In a speech last March, Mr Orbán said that, today, Hungarians “must fight against an opponent different from us . . . they are not national, but international; they do not believe in work, but speculate with money; they have no homeland, but feel that the whole world is theirs”. Those code words needed little deciphering.
alexander faludyLivia Láng [Leimdörfer], Alexander Faludy’s great-aunt
Despite such moves, however, Mr Orbán artfully distracts and dazzles when it comes to his attitude towards Jews. He easily wrong-foots Western journalists by mixing anti-Semitic posturing at home with voluble support for Israel abroad. Mr Orbán and the Israeli Prime Mininster, Benjamin Netanyahu, enjoy a carefully choreographed “bromance” before the cameras. Mr Netanyahu also dislikes Soros, on account of the latter’s support for Palestinian and left-wing Israeli NGOs.
In a master stroke of public-relations strategy, Fidesz has co-opted, even instrumentalised, the tiny Chabad ultra-Orthodox community in Budapest. The majority of Jews in Hungary are secular, left-liberal, and increasingly uncomfortable under Fidesz. In contrast, Chabad representatives, especially Executive Rabbi Slomó Köves, are a highly visible presence at Fidesz-party events. Chabad cultural institutions receive generous state support.
Contentiously, the Chabad congregation is the government’s partner in the development of a new national Holocaust museum, the House of Fates, directed by the revisionist historian Mária Schmidt. The displays in the House minimise Hungarian (as opposed to German) responsibility for the events of 1944, and focus disproportionately on the stories of Hungary’s small number of Gentile rescuers. The director of Yad Vashem, Dr Robert Rozett, has called it “a grave falsification of history”.
Officially, the request for Israel and Hungary to become partners in recovering bodies from the Danube came from the Chabad community. Sceptics suspect a ploy to help the Orbán government to detoxify its image.
To me, scope for rehabilitation seems limited: last week, the European Court of Human Rights in Strasbourg issued its third injunction this year to compel the Hungarian government to desist from deploying starvation tactics against asylum-seekers sheltering in the official “transit zones” on the Serbian border. Like the 1944 executions, such behaviour is predicated on dehumanising the ethnic and religious “other”.
AMONG the remains on the riverbed are those of my Great-aunt Livia, my grandfather’s younger sister. In October 1944, Livia was a 31-year-old psychiatrist who had overcome formidable barriers of race and gender to qualify as a doctor.
Her death scarred my great-grandmother, Erzsébet, irrecoverably. The guilt of not having procured Livia a visa for the United States when there had still been time ate away at her. For 30 years, she could not speak her daughter’s name. Livia’s body is now a pawn in Hungary’s cultural politics.

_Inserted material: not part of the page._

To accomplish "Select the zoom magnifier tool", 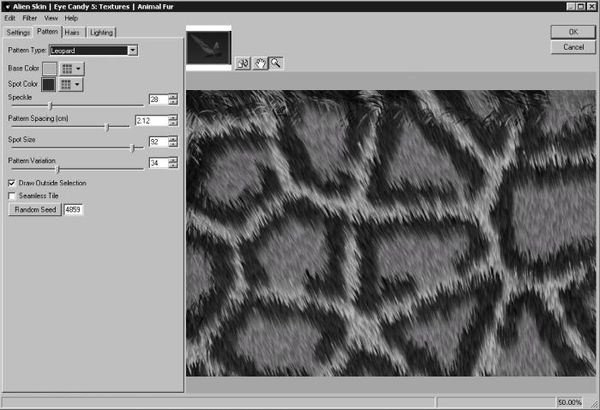I will point(274,63).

The events of 1944 and their memorialisation are bitterly contested ground. One thing is certain, however: Hungary’s vigorous tradition of anti-Semitism will not be laid to rest with the bodies recovered from the Danube — wherever they are buried.
The Revd Alexander Faludy is an Anglican priest presently pursuing legal studies. He holds dual British and Hungarian nationality.